Supplied records -

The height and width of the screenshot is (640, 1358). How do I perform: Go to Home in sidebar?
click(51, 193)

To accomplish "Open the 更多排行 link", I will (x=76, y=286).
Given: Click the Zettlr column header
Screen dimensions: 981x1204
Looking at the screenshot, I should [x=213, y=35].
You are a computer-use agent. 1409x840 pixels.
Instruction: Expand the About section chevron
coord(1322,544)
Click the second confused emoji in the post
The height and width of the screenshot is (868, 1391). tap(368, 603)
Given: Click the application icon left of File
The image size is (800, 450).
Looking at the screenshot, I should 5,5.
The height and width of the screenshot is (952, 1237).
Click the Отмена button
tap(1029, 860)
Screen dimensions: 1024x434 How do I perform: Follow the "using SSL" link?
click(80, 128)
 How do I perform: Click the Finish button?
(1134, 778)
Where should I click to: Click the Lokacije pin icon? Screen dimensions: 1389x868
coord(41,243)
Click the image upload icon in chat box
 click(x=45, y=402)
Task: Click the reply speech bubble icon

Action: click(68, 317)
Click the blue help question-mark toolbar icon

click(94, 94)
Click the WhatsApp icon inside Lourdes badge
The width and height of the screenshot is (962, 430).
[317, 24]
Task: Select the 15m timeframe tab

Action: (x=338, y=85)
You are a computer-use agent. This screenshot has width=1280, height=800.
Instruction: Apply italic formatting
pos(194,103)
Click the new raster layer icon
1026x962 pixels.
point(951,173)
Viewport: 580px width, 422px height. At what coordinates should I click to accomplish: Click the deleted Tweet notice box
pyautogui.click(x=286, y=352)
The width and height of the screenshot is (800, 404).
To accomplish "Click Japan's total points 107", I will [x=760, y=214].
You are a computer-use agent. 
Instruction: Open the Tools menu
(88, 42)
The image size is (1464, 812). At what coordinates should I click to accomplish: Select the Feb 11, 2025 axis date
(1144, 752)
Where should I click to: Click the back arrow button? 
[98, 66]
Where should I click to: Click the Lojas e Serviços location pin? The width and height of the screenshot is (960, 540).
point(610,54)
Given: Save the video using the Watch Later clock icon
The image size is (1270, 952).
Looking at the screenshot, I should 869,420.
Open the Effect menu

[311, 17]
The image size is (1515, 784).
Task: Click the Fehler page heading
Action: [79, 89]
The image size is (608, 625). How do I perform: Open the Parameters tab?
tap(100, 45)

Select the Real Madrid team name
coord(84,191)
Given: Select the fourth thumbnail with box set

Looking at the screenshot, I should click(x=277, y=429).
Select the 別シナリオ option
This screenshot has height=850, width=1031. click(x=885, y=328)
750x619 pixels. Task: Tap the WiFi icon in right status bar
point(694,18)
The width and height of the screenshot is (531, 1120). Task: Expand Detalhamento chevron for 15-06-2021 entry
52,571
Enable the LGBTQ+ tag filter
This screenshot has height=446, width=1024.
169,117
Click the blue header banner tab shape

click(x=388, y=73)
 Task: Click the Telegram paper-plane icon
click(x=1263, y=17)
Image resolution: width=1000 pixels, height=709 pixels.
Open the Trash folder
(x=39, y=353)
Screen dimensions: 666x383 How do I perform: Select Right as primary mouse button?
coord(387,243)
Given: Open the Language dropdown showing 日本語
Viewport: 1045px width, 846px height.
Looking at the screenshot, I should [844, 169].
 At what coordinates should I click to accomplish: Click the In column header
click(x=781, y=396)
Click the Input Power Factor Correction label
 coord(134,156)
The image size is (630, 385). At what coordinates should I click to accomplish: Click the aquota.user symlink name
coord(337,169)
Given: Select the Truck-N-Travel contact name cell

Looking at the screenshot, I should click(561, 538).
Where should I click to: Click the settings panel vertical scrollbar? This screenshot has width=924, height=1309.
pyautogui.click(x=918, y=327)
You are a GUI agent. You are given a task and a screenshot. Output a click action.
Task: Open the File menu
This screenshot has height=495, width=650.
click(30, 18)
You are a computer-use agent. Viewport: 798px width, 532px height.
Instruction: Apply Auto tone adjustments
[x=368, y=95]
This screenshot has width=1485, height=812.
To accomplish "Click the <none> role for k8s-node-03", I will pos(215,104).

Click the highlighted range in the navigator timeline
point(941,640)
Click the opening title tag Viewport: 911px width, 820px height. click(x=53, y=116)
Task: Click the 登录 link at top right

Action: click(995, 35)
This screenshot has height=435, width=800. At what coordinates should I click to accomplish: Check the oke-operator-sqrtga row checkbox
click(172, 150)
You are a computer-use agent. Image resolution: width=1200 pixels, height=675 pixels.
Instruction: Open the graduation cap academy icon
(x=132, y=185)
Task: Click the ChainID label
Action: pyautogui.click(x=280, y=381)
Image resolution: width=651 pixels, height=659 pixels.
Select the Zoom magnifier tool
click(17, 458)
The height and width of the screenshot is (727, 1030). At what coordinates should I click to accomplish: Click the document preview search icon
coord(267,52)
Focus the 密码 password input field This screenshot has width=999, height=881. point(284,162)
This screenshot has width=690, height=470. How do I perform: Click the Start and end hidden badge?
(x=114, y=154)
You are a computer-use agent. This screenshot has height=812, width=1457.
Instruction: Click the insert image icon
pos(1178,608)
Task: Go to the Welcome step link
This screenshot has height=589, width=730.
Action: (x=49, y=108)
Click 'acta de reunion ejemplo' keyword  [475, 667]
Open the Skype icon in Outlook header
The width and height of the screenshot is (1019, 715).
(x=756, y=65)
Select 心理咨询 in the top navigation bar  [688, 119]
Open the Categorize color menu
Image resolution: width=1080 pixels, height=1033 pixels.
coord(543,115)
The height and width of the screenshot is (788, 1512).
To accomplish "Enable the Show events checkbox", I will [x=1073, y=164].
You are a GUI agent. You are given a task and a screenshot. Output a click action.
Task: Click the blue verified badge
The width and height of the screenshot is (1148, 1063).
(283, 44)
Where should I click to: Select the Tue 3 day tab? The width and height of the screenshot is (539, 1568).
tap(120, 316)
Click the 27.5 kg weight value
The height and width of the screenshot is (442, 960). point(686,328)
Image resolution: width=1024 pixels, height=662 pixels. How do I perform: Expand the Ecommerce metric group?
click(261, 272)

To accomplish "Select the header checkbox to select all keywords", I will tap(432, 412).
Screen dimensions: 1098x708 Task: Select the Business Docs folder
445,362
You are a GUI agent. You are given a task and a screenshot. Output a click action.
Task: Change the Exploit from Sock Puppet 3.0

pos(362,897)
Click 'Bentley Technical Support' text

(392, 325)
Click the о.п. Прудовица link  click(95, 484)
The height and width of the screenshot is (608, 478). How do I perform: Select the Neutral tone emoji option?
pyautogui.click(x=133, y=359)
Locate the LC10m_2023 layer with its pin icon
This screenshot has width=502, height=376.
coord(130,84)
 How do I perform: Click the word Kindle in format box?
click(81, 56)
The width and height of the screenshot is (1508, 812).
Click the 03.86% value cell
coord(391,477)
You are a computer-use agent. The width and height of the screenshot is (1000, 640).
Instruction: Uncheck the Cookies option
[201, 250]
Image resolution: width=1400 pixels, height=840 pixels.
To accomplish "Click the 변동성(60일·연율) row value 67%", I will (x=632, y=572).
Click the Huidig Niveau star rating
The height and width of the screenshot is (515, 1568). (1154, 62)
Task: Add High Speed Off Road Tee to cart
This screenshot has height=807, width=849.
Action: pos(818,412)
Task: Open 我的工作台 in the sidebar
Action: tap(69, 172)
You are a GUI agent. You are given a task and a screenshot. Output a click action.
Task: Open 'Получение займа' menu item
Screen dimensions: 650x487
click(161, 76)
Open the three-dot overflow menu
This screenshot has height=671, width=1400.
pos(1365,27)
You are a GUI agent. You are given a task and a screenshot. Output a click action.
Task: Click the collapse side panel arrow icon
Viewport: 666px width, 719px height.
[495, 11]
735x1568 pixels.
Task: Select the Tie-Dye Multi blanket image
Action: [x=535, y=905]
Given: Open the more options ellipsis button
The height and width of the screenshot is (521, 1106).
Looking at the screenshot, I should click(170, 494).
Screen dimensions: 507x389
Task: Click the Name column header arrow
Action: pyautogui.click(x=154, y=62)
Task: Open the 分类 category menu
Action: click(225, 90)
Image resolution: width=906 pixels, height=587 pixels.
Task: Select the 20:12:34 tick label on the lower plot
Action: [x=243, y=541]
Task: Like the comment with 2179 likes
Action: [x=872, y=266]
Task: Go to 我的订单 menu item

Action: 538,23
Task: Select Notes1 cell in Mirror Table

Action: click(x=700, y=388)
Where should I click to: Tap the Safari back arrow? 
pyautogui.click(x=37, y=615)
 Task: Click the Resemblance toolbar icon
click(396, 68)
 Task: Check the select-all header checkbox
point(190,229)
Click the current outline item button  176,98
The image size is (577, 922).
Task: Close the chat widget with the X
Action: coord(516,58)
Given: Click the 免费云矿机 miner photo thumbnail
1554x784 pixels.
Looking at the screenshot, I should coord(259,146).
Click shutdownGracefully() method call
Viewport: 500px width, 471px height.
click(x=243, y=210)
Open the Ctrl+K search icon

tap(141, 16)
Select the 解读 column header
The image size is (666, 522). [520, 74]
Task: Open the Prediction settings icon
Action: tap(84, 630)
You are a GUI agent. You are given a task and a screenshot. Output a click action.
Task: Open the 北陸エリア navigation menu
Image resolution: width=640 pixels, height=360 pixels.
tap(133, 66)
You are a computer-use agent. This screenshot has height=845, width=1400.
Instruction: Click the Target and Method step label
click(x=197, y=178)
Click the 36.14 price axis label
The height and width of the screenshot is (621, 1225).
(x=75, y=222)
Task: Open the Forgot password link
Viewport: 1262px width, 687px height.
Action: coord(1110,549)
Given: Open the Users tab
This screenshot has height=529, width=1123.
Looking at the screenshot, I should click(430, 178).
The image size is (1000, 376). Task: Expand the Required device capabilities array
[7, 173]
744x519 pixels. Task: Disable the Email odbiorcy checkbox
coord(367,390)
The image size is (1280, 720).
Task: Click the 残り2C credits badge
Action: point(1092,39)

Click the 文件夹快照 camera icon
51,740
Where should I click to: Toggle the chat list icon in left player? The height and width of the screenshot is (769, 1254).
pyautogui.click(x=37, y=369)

Assigned task -
Your output must contain exactly the lines from the one containing "has height=845, width=1400." to the final line of the data above, and no other text.

Result -
You are a computer-use agent. This screenshot has height=845, width=1400.
Instruction: Click the Target and Method step label
click(x=197, y=178)
Click the 36.14 price axis label
The height and width of the screenshot is (621, 1225).
(x=75, y=222)
Task: Open the Forgot password link
Viewport: 1262px width, 687px height.
Action: coord(1110,549)
Given: Open the Users tab
This screenshot has height=529, width=1123.
Looking at the screenshot, I should click(430, 178).
The image size is (1000, 376). Task: Expand the Required device capabilities array
[7, 173]
744x519 pixels. Task: Disable the Email odbiorcy checkbox
coord(367,390)
The image size is (1280, 720).
Task: Click the 残り2C credits badge
Action: point(1092,39)

Click the 文件夹快照 camera icon
51,740
Where should I click to: Toggle the chat list icon in left player? The height and width of the screenshot is (769, 1254).
pyautogui.click(x=37, y=369)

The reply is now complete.